Chris Lehane, directeur des affaires mondiales d’OpenAI, a grandi dans le Maine, où il se souvient d’une abondance d’arbres.
On les coupait pour le bois d’œuvre, on les expédiait dans le monde entier, puis on les transformait en meubles, souvent revendus aux habitants du Maine à des prix bien supérieurs à leur prix initial.
Ce scénario pourrait se reproduire au Canada avec l’intelligence artificielle (IA), et M. Lehane estime qu’il est temps de l'empêcher.
«Le véritable défi pour le Canada, et l’occasion qui se présente, est de savoir s’il peut exploiter ses atouts et s’assurer qu’ils se traduisent par un développement économique ici au Canada?», a-t-il indiqué en entrevue lors d’une visite au Canada cette semaine.
«L’IA ne devrait pas se résumer à construire des centres de données et à acheminer l’énergie vers d’autres régions du monde.»
Ses commentaires ont été prononcés en marge de la conférence technologique Elevate de Toronto, au lendemain de sa rencontre avec le ministre de l’IA, Evan Solomon, qui a promis la première stratégie nationale sur cette technologie d’ici la fin de l’année.
Évolution rapide
L’audace, la souveraineté et l’hospitalité dont fera preuve le gouvernement envers des géants technologiques étrangers comme OpenAI, le créateur américain du dialogueur ChatGPT, restent incertaines.

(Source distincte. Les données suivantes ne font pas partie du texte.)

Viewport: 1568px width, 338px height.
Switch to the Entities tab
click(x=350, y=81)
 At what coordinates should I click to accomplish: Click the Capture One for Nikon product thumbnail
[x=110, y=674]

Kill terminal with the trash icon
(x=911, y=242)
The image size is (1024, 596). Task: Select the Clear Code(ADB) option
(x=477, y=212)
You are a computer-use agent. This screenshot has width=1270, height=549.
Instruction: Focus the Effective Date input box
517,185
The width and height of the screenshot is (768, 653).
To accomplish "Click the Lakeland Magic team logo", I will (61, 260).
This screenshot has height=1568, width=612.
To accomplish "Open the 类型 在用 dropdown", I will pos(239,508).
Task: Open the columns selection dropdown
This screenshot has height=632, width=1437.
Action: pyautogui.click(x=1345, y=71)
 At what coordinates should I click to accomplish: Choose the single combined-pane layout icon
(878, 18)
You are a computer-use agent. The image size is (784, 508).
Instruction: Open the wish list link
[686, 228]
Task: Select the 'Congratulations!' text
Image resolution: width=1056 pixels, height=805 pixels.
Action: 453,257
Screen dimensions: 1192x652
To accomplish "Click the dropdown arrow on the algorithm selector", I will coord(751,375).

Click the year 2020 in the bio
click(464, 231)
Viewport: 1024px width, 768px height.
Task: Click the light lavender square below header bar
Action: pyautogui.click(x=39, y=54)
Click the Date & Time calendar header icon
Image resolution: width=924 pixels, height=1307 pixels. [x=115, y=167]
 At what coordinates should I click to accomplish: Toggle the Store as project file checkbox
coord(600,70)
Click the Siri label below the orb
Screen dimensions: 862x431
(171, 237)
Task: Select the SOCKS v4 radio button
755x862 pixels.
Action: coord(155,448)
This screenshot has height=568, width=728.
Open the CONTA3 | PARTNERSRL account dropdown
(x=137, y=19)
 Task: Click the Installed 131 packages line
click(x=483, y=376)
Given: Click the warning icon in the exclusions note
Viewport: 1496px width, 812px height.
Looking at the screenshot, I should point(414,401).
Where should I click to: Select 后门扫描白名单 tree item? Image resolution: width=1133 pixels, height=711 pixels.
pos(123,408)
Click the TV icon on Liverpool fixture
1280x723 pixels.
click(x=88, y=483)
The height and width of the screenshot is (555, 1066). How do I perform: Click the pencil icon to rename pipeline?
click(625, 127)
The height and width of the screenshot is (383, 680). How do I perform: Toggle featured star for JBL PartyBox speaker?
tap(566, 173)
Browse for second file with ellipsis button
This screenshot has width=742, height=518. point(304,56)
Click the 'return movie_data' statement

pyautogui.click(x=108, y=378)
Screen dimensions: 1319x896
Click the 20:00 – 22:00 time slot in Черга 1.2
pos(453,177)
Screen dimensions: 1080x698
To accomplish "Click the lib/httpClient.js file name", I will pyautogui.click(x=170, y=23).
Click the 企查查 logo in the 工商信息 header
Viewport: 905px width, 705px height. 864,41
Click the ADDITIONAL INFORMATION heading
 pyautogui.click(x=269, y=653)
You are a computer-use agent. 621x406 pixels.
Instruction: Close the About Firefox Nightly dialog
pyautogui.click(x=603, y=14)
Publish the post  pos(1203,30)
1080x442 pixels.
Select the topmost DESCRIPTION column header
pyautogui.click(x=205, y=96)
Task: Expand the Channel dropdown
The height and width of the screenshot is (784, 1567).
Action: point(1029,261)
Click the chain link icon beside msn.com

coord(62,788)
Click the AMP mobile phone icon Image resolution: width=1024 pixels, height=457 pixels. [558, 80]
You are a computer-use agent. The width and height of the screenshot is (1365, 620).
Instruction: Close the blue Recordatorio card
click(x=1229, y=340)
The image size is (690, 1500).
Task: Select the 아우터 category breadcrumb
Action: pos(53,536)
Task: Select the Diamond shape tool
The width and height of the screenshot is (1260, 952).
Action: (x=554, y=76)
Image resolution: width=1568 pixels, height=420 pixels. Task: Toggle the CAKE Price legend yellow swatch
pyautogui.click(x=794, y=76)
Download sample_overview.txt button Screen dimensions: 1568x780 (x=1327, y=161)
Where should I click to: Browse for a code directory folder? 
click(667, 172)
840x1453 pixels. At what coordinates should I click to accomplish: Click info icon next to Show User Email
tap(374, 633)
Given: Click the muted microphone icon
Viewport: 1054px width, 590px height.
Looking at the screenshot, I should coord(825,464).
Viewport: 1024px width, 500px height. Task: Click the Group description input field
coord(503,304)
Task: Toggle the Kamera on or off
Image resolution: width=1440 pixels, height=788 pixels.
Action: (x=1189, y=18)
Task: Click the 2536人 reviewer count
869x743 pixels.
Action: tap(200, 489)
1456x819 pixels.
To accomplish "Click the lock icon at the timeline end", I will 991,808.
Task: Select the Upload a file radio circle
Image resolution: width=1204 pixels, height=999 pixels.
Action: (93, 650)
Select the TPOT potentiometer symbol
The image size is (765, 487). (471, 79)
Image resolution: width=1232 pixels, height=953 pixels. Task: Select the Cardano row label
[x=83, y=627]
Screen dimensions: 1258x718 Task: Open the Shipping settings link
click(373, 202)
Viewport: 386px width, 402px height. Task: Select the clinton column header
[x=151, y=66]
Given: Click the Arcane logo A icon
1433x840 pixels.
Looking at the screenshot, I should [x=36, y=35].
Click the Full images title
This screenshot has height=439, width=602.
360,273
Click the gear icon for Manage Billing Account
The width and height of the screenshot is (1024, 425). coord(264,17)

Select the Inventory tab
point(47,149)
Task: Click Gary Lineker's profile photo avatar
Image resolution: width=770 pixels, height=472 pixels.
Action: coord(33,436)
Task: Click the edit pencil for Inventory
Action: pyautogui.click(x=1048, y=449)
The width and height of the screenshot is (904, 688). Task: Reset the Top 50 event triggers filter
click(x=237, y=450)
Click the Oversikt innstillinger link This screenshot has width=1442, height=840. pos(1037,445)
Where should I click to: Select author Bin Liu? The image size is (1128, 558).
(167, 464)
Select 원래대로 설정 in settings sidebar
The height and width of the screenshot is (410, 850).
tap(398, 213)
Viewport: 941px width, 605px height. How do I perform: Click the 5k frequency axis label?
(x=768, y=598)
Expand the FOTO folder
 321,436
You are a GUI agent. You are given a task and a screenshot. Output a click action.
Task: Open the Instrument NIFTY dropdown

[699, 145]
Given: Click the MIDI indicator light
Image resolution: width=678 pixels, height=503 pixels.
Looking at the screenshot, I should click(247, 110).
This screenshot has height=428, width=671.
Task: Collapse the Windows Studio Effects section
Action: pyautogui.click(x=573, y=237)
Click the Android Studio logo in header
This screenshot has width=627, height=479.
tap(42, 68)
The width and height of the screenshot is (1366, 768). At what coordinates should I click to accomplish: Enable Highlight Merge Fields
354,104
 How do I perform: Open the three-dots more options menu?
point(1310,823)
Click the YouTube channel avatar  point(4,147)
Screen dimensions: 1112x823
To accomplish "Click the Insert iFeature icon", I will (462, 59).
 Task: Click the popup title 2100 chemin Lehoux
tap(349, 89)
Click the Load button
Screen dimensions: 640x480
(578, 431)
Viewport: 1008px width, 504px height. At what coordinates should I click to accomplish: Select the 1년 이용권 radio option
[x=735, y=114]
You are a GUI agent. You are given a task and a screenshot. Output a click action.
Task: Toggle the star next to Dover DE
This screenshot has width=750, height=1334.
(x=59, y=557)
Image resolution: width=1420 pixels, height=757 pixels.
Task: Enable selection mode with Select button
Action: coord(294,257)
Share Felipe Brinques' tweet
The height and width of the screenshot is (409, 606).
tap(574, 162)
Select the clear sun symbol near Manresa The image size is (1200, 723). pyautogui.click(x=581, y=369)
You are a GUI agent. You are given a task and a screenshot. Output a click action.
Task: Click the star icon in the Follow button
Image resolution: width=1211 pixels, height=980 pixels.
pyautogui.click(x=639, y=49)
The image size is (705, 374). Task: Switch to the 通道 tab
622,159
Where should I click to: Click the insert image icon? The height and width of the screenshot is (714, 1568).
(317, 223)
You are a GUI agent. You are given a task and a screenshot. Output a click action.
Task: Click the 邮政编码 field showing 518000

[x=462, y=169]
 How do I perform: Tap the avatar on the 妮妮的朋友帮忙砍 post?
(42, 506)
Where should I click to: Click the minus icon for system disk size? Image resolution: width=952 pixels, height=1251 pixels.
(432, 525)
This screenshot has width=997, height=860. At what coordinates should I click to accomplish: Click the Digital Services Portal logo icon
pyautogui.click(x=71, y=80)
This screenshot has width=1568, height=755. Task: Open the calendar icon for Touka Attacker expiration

M. Solomon n’a nommé que le mois dernier un groupe de travail chargé d’élaborer la stratégie, et celui-ci a beaucoup à considérer. L’IA évolue aussi rapidement que les tensions géopolitiques qui ont fait passer le Canada et les États-Unis d’amis à ennemis plus tôt cette année.
Le groupe de travail devra déterminer s’il souhaite adopter une version stricte de la souveraineté qui exclut les géants technologiques voisins ou une forme moins rigide qui permet aux entreprises nationales de tirer parti de leurs atouts et aux entreprises étrangères de combler les brèches laissées par les entreprises locales.
Sofia Ouslis, attachée de presse du M. Solomon, a fait savoir qu'une réunion «productive et introductive» avait eu lieu entre le ministre et OpenAI. Ils ont discuté «du potentiel de l'économie canadienne dans le domaine de l'IA», a-t-elle précisé dans un courriel.
M. Lehane, un politicien chevronné ayant travaillé sous l’administration Clinton, a soutenu que le gouvernement fédéral a jusqu’à présent «noué des contacts avec d’autres entités mondiales pour déterminer qui sera un véritable partenaire pour le Canada».
«Notre message dans cette conversation est que nous voulons apporter une valeur ajoutée ici», a-t-il affirmé.
Collaboration nécessaire
L’un des moyens par lesquels le gouvernement souhaite ajouter de la valeur est OpenAI for Countries, un programme lancé en mai qui vise à aider d’autres pays à accroître la capacité de leurs centres de données et à adapter ChatGPT à leurs langues et coutumes locales.
M. Lehane envisage que la technologie soit introduite au Canada et utilisée pour créer des emplois et de l’activité économique.
OpenAI est désireux de collaborer alors que la souveraineté est à la mode, car aucun pays ne peut véritablement faire cavalier seul en matière d’IA, a ajouté Dev Saxena, conseiller principal en affaires mondiales chez OpenAI.
«Aucun pays ne peut construire l’intégralité de la technologie, c’est trop coûteux et gourmand en ressources», a-t-il expliqué.
Pour que la technologie fonctionne, selon M. Lehane, cinq éléments sont nécessaires: le talent, le capital, l’énergie, les données et les puces, et aucun pays ne les maîtrise tous.
Si les États-Unis disposent de capitaux et sont un acteur majeur dans la conception de puces, le Canada est très en avance en matière de talent et d’énergie.
Si la stratégie adoptée par le Canada tire parti de ces deux atouts, elle évitera que la parabole du Maine de M. Lehane ne se reproduise et permettra au pays de devenir une puissance de l’IA.
«Je pense que le Canada se trouve à un moment où il a le potentiel de faire un grand bond en avant», a-t-il conclu.